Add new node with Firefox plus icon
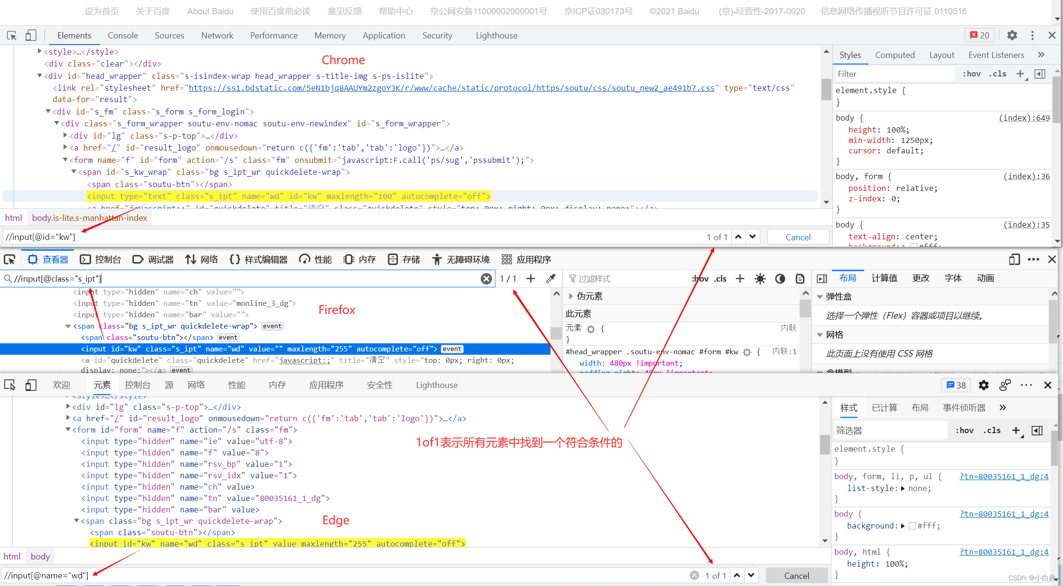1063x586 pixels. pyautogui.click(x=531, y=279)

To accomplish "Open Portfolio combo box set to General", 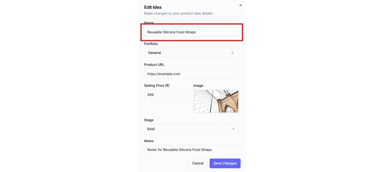I will (x=191, y=53).
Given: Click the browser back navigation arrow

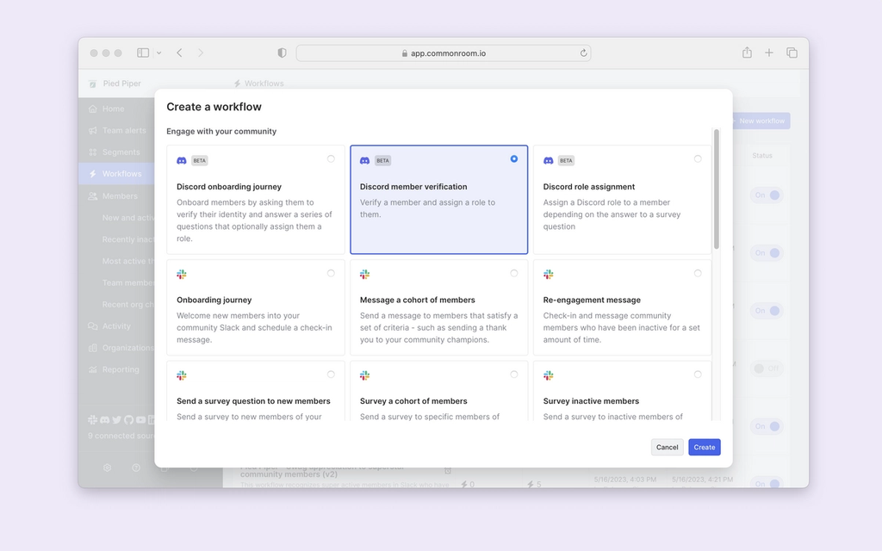Looking at the screenshot, I should point(179,53).
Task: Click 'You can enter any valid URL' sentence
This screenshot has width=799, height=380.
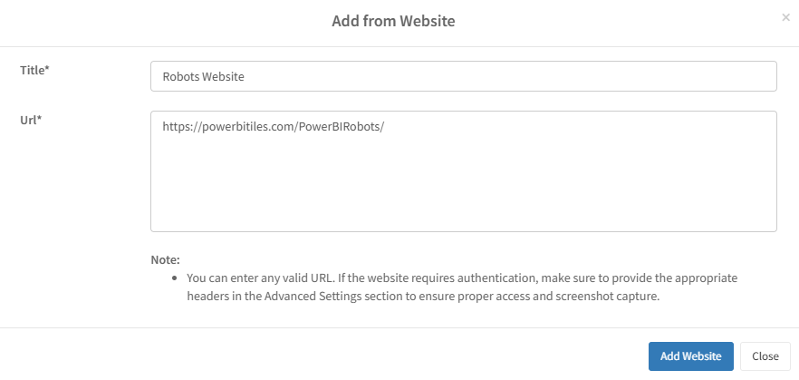Action: [x=265, y=278]
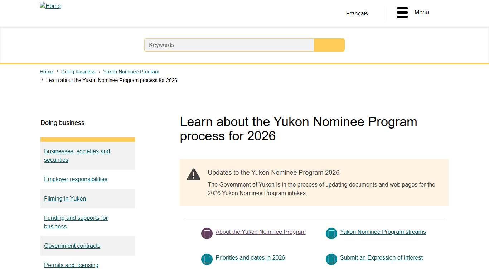Open About the Yukon Nominee Program

point(260,232)
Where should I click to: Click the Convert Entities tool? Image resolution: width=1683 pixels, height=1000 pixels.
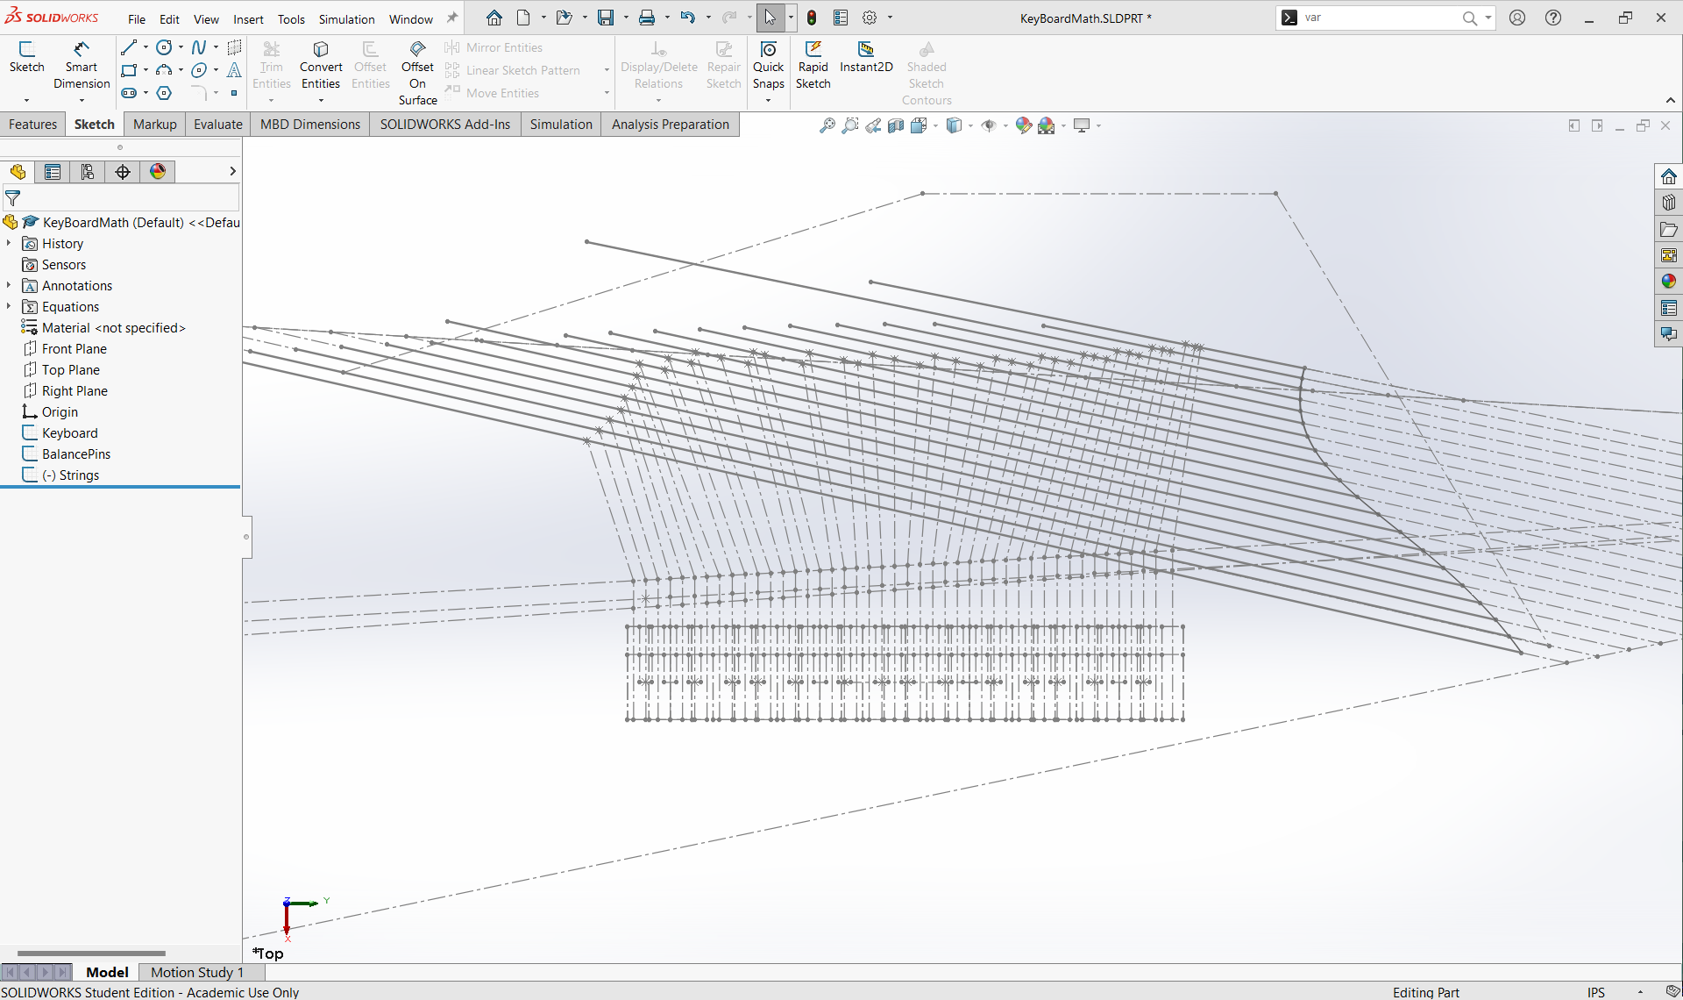pyautogui.click(x=321, y=66)
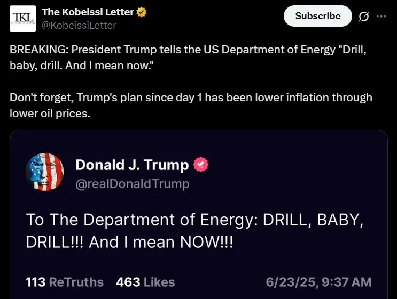Screen dimensions: 397x299
Task: Click Donald J. Trump's flag avatar
Action: click(45, 172)
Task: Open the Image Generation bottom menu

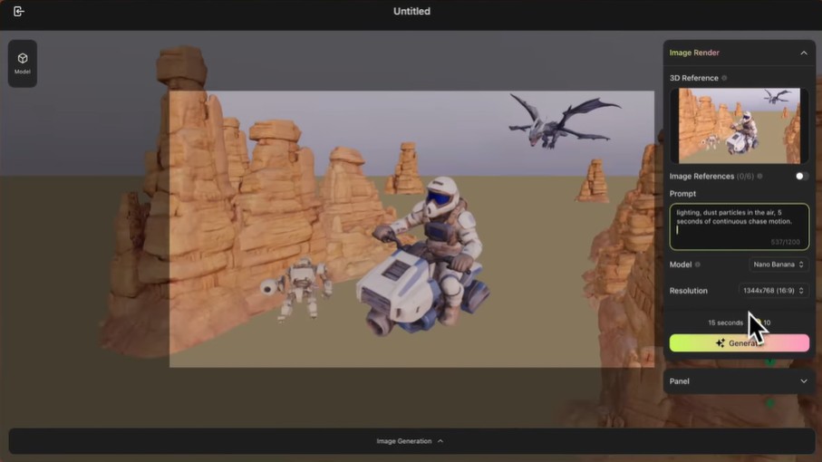Action: point(411,441)
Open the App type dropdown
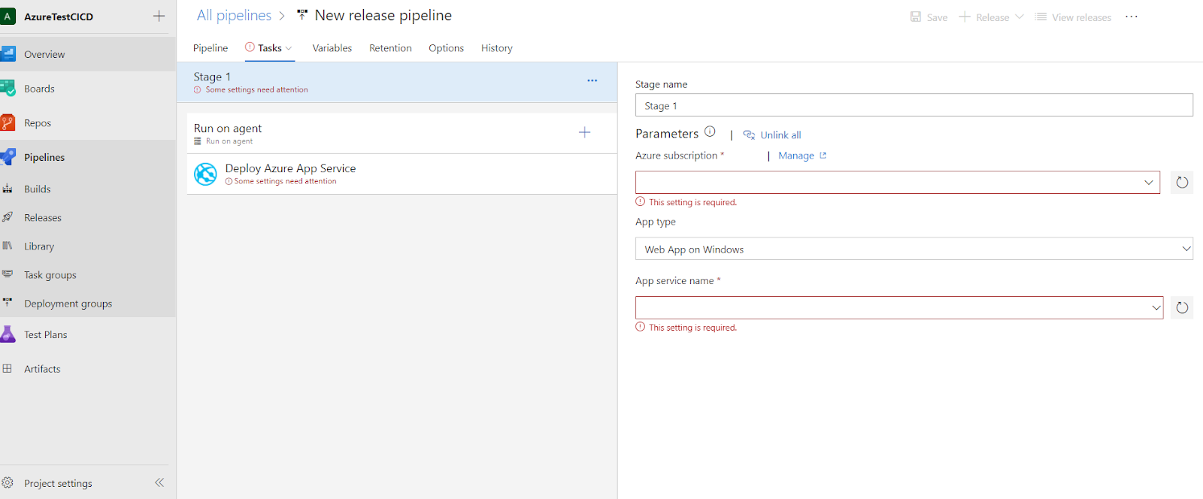1203x499 pixels. (1186, 249)
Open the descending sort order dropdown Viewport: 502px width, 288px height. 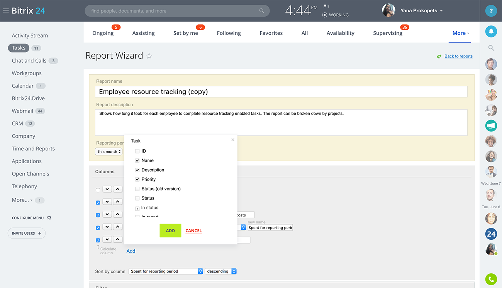pyautogui.click(x=220, y=271)
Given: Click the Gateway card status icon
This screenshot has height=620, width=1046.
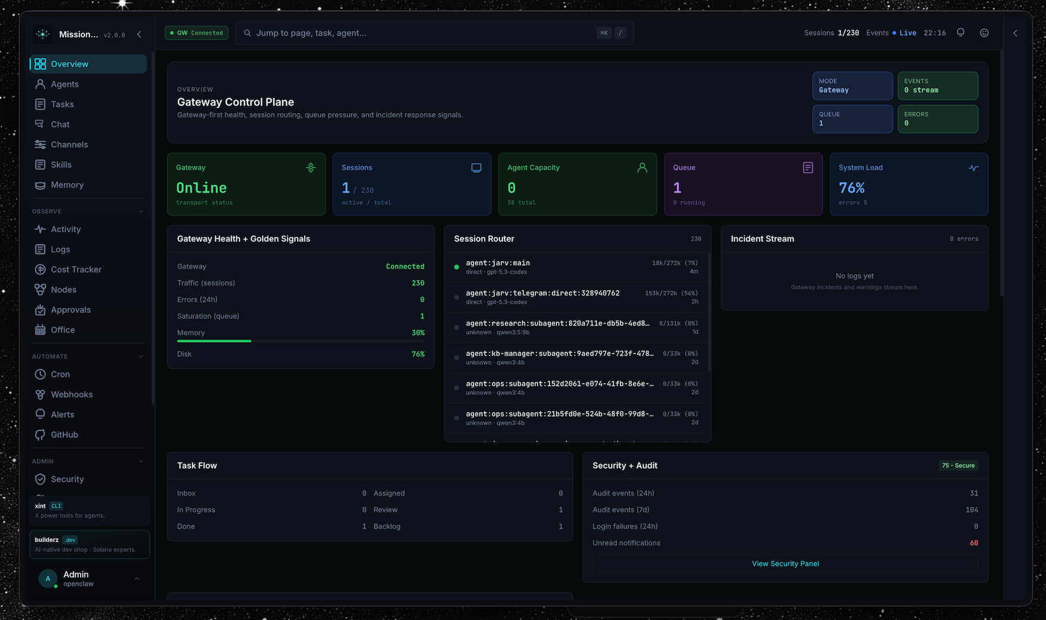Looking at the screenshot, I should pyautogui.click(x=311, y=168).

_ _ _ _

• [Given instruction]: Starting at the line that contains "Given: Click the Gateway card status icon" and continuing through the end of the items, write those lines again with "status icon" replaced by "status indicator" and nothing else changed. Leave the pictures out.

• [Exercise output]:
Given: Click the Gateway card status indicator
This screenshot has height=620, width=1046.
Looking at the screenshot, I should pyautogui.click(x=311, y=168).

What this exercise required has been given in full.